▶ [Work to complete]: Write out each line from the data below that includes the word "computer".

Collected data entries
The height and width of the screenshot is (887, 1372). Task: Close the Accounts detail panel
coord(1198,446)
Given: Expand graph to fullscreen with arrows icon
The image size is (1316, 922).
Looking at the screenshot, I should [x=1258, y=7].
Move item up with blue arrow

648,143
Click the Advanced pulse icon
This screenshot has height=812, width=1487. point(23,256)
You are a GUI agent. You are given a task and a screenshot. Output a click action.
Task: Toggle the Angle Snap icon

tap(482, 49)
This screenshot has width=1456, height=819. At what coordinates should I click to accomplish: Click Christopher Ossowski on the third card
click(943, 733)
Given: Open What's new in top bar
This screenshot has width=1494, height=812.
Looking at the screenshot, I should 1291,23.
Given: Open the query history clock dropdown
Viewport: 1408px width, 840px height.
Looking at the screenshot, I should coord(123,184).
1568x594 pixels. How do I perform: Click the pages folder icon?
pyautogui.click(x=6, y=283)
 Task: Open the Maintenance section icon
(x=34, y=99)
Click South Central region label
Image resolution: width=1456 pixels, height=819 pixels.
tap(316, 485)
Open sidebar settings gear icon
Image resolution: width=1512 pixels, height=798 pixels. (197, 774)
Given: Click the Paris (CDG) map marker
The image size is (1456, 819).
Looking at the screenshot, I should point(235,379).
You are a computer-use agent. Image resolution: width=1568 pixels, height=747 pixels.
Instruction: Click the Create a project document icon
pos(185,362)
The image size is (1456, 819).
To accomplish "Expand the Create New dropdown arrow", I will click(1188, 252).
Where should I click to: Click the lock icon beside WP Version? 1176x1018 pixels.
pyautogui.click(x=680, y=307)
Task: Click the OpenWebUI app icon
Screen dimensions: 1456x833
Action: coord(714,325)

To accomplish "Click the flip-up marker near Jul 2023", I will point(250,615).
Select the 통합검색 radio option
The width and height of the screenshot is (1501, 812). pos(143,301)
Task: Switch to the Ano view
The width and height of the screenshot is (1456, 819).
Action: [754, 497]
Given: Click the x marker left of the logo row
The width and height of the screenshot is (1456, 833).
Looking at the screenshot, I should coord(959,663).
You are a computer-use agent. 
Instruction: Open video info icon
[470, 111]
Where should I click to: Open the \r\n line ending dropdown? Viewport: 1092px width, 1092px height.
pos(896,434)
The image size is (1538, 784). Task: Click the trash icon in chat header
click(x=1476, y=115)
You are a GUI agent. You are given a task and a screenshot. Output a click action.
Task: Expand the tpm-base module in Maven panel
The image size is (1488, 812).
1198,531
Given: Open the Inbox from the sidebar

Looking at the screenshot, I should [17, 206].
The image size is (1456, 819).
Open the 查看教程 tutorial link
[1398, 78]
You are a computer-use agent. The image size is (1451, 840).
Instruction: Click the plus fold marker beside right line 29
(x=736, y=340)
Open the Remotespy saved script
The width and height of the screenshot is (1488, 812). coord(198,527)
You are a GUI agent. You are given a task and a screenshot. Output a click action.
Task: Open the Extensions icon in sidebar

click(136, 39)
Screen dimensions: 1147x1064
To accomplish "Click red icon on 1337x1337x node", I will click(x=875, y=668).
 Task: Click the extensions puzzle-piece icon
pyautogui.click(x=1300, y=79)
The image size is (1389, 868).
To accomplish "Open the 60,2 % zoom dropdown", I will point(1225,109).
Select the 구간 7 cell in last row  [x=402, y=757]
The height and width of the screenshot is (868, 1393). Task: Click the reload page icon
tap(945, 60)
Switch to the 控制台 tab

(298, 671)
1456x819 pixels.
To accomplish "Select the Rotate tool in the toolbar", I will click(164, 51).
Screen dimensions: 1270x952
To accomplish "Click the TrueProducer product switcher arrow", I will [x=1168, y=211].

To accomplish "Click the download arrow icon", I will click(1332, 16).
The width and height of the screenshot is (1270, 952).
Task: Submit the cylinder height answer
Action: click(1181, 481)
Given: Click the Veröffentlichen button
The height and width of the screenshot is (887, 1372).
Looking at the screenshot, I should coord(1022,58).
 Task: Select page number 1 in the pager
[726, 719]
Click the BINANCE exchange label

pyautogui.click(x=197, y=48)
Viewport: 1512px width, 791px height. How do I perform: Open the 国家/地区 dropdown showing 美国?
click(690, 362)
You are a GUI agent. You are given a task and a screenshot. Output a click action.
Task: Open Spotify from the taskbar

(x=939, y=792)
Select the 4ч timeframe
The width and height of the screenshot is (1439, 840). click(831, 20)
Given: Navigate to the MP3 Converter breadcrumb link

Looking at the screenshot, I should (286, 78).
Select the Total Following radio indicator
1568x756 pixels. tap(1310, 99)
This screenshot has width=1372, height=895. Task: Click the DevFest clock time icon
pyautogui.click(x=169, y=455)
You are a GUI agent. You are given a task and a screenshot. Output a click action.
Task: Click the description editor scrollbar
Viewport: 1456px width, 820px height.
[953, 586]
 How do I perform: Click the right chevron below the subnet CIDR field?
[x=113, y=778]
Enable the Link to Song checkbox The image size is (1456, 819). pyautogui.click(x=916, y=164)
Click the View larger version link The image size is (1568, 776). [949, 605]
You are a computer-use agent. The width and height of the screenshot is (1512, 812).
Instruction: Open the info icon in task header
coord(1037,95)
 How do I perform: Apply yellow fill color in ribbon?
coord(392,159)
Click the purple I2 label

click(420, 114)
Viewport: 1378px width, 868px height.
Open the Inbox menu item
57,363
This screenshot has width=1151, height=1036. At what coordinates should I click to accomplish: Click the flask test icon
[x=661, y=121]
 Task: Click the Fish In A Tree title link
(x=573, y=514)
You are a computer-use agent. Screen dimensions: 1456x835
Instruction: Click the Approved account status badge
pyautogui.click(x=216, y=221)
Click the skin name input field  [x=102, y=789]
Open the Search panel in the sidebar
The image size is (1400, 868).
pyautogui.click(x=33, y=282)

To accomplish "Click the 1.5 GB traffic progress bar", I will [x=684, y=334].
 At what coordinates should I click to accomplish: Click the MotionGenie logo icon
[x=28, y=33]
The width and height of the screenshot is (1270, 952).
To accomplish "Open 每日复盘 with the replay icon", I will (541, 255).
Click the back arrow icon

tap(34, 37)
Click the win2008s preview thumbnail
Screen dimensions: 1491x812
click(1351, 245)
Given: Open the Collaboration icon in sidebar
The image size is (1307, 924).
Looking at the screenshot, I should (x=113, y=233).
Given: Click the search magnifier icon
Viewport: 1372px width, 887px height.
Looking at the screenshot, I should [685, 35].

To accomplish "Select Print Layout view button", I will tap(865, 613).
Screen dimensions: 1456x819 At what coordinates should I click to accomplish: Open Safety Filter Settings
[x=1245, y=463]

▶ [Completed exercise]:
You are a computer-use agent. Image resolution: width=1568 pixels, height=747 pixels.
You are a computer-use agent. 
You are a computer-use agent. The image size is (1451, 840).
You are a computer-use agent. The width and height of the screenshot is (1512, 812).
You are a computer-use agent. Screen dimensions: 1456x835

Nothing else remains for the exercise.